Abnormal Blood Vessels Growth
A number of complex factors can contribute to the development of ROP in utero. An infant’s eye begins to develop around 16 weeks of pregnancy, beginning with the blood vessels near the optic nerve (at the center of the retina) and expanding towards the edges of the retina. The proper development of blood vessels is essential for supplying blood and nutrients to the eye. The eye develops especially rapidly in the last 12 weeks of pregnancy. Infants who are not born prematurely have near-complete retinal blood vessel growth. However, infants born prematurely may not have developed adequate blood vessels to nourish the periphery of the retina. When this occurs, the edges of the retina begin to transmit signals to other areas for nourishment which causes abnormal new blood vessels to form. Abnormal blood vessels are fragile and can bleed easily, which can result in retinal scarring. As scars attempt to heal, they begin to shrink, which then pulls on the retina and can cause it to detach from the back of the eye. When the retina becomes detached, an ROP diagnosis can be provided.
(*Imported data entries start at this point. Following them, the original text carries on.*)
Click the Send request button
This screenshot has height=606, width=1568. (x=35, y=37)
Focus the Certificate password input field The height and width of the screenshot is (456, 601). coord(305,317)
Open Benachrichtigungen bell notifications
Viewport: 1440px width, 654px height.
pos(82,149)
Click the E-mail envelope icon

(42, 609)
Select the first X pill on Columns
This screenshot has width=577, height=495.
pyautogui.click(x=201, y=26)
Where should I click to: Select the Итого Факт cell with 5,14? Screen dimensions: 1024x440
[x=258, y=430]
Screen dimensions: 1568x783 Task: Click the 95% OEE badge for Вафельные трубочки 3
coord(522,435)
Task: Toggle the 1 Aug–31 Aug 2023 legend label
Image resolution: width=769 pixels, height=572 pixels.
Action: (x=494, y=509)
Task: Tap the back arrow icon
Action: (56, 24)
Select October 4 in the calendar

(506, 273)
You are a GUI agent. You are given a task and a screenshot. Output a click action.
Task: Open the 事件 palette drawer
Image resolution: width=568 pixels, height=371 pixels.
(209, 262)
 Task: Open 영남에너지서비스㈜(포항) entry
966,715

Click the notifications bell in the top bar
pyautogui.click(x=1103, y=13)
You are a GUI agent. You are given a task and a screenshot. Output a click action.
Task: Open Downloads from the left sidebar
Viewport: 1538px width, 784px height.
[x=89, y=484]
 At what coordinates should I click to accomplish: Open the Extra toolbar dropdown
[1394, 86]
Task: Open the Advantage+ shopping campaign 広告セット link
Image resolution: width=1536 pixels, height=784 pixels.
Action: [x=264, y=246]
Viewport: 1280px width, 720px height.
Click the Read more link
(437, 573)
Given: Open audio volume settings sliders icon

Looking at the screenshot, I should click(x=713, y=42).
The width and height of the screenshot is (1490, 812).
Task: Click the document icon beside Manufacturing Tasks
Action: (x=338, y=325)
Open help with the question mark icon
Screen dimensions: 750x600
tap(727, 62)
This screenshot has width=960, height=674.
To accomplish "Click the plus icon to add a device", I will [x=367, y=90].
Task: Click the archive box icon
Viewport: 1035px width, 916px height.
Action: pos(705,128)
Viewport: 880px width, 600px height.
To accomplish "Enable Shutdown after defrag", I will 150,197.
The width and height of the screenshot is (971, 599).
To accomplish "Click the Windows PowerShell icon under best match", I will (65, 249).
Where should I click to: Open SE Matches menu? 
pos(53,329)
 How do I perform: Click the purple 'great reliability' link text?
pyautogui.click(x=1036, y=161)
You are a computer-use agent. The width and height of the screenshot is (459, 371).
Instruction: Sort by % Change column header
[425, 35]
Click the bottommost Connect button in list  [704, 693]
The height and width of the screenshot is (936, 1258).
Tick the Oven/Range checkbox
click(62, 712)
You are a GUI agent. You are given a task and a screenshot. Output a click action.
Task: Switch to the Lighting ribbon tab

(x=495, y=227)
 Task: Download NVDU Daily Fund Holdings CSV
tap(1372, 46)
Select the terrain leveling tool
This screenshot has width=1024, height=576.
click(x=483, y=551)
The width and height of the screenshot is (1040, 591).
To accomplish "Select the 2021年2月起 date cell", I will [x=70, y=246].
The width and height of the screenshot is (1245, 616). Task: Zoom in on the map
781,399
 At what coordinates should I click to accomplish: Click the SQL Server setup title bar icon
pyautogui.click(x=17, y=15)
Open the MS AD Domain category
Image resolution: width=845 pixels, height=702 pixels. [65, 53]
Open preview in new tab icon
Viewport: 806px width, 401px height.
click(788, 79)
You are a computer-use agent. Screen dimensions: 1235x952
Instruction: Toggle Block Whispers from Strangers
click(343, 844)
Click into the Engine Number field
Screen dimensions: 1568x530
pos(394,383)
Several preventative measures can be taken to reduce the risk of ROP development in infants, including:
- Prevention of premature birth
- Proper oxygen level monitoring for infants born prematurely
- Reducing the risk of infection
- Preventing anemia and blood transfusion
- Ensuring proper weight gain
Researchers are working on other strategies to prevent ROP, such as optimizing the way the infant’s body uses oxygen and curbing the risk of seizures, infection, anemia, and blood transfusions that may contribute to the development of retinopathy of prematurity.
Infants diagnosed with Stage 1 or Stage 2 ROP usually recover on their own and develop 20/20 vision without medical treatment. For infants experiencing more advanced stages (3, 4, or 5) of ROP, surgery and laser therapy can help to manage the disease and prevent worsening of the condition. Assistive devices, such as eSight can also help in enhancing central vision if other treatments are ineffective.
ROP Surgery and Injections
For later stages of ROP, corrective surgery may be used to stop the development of abnormal blood vessels in the retina. Since the treatment focuses on the peripheral retina with the aim of preserving the central retina, some peripheral or side vision may be lost.Laser surgery and injections can also help with moderate stages of ROP. Other treatment options include scleral buckling and vitrectomy, which can help Stage 5 cases of ROP where the retina has detached. Although treatment for ROP reduces the chances of vision loss, it does not guarantee the preservation of vision.